## WORK TO COMPLETE
From the first entry to the last, transcribe everything exactly.
-- SUPPLIED DATA follows --
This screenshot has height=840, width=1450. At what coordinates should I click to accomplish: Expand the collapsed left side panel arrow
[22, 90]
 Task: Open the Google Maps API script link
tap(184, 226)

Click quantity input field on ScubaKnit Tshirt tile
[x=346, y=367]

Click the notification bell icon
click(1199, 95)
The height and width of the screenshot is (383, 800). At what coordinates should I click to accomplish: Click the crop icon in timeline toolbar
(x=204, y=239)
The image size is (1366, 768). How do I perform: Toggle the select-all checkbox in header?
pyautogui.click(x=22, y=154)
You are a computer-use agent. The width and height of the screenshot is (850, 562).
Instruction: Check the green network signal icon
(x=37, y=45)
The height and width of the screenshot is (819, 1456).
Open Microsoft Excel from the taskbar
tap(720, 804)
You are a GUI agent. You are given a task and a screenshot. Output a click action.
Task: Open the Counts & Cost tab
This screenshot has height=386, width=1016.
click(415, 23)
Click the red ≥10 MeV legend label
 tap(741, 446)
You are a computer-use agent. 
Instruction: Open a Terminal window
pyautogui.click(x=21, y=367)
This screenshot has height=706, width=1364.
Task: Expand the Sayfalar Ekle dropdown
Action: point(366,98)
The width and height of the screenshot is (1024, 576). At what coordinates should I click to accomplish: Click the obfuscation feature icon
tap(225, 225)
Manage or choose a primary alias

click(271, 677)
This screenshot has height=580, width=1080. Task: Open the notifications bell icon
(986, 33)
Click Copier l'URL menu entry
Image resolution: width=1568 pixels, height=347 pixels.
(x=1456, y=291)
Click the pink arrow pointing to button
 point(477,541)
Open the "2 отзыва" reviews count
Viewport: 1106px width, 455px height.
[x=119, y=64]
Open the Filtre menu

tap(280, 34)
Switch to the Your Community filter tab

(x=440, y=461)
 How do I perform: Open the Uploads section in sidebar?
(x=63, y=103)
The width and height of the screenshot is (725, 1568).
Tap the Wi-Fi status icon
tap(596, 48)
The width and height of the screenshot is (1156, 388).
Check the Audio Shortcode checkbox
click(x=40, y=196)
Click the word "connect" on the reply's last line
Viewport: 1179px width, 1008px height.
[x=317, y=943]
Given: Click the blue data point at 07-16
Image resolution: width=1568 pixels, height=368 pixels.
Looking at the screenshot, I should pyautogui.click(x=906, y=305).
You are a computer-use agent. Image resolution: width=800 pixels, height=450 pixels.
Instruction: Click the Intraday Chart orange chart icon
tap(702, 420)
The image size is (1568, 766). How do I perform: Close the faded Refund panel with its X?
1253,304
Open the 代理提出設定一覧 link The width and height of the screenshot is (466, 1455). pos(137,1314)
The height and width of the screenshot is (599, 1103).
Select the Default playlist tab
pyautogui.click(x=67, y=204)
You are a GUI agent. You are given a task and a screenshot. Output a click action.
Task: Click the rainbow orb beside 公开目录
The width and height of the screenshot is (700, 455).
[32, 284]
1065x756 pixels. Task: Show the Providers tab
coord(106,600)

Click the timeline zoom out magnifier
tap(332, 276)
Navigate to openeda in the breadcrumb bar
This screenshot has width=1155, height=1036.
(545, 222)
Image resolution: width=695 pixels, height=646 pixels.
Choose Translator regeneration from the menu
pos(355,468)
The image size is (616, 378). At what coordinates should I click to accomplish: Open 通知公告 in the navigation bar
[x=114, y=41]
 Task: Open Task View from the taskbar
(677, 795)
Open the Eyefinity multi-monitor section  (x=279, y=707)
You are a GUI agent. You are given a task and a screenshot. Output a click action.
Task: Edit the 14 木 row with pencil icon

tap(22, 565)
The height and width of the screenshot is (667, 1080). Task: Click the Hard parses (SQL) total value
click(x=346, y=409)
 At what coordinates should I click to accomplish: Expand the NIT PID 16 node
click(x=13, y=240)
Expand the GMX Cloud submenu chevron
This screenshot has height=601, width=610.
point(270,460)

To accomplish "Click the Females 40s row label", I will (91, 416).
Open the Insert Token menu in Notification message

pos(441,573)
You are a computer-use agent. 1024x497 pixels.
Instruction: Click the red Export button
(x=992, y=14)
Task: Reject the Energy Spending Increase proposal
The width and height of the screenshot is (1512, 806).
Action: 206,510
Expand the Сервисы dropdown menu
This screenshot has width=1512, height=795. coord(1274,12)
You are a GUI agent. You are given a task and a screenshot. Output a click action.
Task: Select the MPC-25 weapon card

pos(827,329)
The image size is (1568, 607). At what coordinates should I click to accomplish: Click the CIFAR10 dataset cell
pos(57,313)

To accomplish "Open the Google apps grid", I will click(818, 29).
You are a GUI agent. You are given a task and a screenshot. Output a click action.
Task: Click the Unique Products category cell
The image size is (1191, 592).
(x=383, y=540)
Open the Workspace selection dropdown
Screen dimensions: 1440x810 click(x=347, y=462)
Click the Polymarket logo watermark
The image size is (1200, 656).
-- SUPPLIED DATA concluded --
## FINISHED TASK
This screenshot has height=840, width=1450. At what coordinates should I click to accomplish: Expand the collapsed left side panel arrow
[22, 90]
 Task: Open the Google Maps API script link
tap(184, 226)

Click quantity input field on ScubaKnit Tshirt tile
[x=346, y=367]

Click the notification bell icon
click(1199, 95)
The height and width of the screenshot is (383, 800). At what coordinates should I click to accomplish: Click the crop icon in timeline toolbar
(x=204, y=239)
The image size is (1366, 768). How do I perform: Toggle the select-all checkbox in header?
pyautogui.click(x=22, y=154)
You are a computer-use agent. The width and height of the screenshot is (850, 562).
Instruction: Check the green network signal icon
(x=37, y=45)
The height and width of the screenshot is (819, 1456).
Open Microsoft Excel from the taskbar
tap(720, 804)
You are a GUI agent. You are given a task and a screenshot. Output a click action.
Task: Open the Counts & Cost tab
This screenshot has height=386, width=1016.
click(415, 23)
Click the red ≥10 MeV legend label
 tap(741, 446)
You are a computer-use agent. 
Instruction: Open a Terminal window
pyautogui.click(x=21, y=367)
This screenshot has height=706, width=1364.
Task: Expand the Sayfalar Ekle dropdown
Action: point(366,98)
The width and height of the screenshot is (1024, 576). At what coordinates should I click to accomplish: Click the obfuscation feature icon
tap(225, 225)
Manage or choose a primary alias

click(271, 677)
This screenshot has height=580, width=1080. Task: Open the notifications bell icon
(986, 33)
Click Copier l'URL menu entry
Image resolution: width=1568 pixels, height=347 pixels.
(x=1456, y=291)
Click the pink arrow pointing to button
 point(477,541)
Open the "2 отзыва" reviews count
Viewport: 1106px width, 455px height.
[x=119, y=64]
Open the Filtre menu

tap(280, 34)
Switch to the Your Community filter tab

(x=440, y=461)
 How do I perform: Open the Uploads section in sidebar?
(x=63, y=103)
The width and height of the screenshot is (725, 1568).
Tap the Wi-Fi status icon
tap(596, 48)
The width and height of the screenshot is (1156, 388).
Check the Audio Shortcode checkbox
click(x=40, y=196)
Click the word "connect" on the reply's last line
Viewport: 1179px width, 1008px height.
[x=317, y=943]
Given: Click the blue data point at 07-16
Image resolution: width=1568 pixels, height=368 pixels.
Looking at the screenshot, I should pyautogui.click(x=906, y=305).
You are a computer-use agent. Image resolution: width=800 pixels, height=450 pixels.
Instruction: Click the Intraday Chart orange chart icon
tap(702, 420)
The image size is (1568, 766). How do I perform: Close the faded Refund panel with its X?
1253,304
Open the 代理提出設定一覧 link The width and height of the screenshot is (466, 1455). pos(137,1314)
The height and width of the screenshot is (599, 1103).
Select the Default playlist tab
pyautogui.click(x=67, y=204)
You are a GUI agent. You are given a task and a screenshot. Output a click action.
Task: Click the rainbow orb beside 公开目录
The width and height of the screenshot is (700, 455).
[32, 284]
1065x756 pixels. Task: Show the Providers tab
coord(106,600)

Click the timeline zoom out magnifier
tap(332, 276)
Navigate to openeda in the breadcrumb bar
This screenshot has width=1155, height=1036.
(545, 222)
Image resolution: width=695 pixels, height=646 pixels.
Choose Translator regeneration from the menu
pos(355,468)
The image size is (616, 378). At what coordinates should I click to accomplish: Open 通知公告 in the navigation bar
[x=114, y=41]
 Task: Open Task View from the taskbar
(677, 795)
Open the Eyefinity multi-monitor section  (x=279, y=707)
You are a GUI agent. You are given a task and a screenshot. Output a click action.
Task: Edit the 14 木 row with pencil icon

tap(22, 565)
The height and width of the screenshot is (667, 1080). Task: Click the Hard parses (SQL) total value
click(x=346, y=409)
 At what coordinates should I click to accomplish: Expand the NIT PID 16 node
click(x=13, y=240)
Expand the GMX Cloud submenu chevron
This screenshot has height=601, width=610.
point(270,460)

To accomplish "Click the Females 40s row label", I will (91, 416).
Open the Insert Token menu in Notification message

pos(441,573)
You are a computer-use agent. 1024x497 pixels.
Instruction: Click the red Export button
(x=992, y=14)
Task: Reject the Energy Spending Increase proposal
The width and height of the screenshot is (1512, 806).
Action: 206,510
Expand the Сервисы dropdown menu
This screenshot has width=1512, height=795. coord(1274,12)
You are a GUI agent. You are given a task and a screenshot. Output a click action.
Task: Select the MPC-25 weapon card

pos(827,329)
The image size is (1568, 607). At what coordinates should I click to accomplish: Click the CIFAR10 dataset cell
pos(57,313)

To accomplish "Open the Google apps grid", I will click(818, 29).
You are a GUI agent. You are given a task and a screenshot. Output a click action.
Task: Click the Unique Products category cell
The image size is (1191, 592).
(x=383, y=540)
Open the Workspace selection dropdown
Screen dimensions: 1440x810 click(x=347, y=462)
Click the Polymarket logo watermark
The image size is (1200, 656).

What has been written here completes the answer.